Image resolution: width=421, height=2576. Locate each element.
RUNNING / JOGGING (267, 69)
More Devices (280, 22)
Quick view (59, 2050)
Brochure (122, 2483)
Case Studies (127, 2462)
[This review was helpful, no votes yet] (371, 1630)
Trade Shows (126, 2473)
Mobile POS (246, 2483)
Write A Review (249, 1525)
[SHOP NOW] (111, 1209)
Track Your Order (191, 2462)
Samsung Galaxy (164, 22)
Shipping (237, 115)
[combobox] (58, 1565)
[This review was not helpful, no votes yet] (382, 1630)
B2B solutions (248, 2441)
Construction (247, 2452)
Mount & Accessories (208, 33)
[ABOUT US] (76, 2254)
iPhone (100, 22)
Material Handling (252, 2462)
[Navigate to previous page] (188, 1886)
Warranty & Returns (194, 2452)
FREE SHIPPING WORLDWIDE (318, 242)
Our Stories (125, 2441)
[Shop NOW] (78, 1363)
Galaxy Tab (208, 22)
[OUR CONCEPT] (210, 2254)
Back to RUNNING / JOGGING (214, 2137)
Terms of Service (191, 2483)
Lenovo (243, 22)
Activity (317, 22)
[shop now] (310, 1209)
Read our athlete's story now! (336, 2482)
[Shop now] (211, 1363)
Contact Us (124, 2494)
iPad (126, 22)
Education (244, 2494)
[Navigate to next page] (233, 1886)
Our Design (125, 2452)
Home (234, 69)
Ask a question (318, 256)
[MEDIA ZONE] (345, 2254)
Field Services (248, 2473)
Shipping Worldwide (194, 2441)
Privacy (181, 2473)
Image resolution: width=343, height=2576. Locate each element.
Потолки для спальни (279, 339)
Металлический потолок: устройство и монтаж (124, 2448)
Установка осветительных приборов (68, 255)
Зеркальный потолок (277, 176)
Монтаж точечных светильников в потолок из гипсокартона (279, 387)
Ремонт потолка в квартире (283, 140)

**The problem:**
Give back exactly the lines above starting at the line where "[Shop now] (211, 1363)" appears and ending at the line where "Privacy (181, 2473)" appears, both included, with no other lines.

**The answer:**
[Shop now] (211, 1363)
Contact Us (124, 2494)
iPad (126, 22)
Education (244, 2494)
[Navigate to next page] (233, 1886)
Our Design (125, 2452)
Home (234, 69)
Ask a question (318, 256)
[MEDIA ZONE] (345, 2254)
Field Services (248, 2473)
Shipping Worldwide (194, 2441)
Privacy (181, 2473)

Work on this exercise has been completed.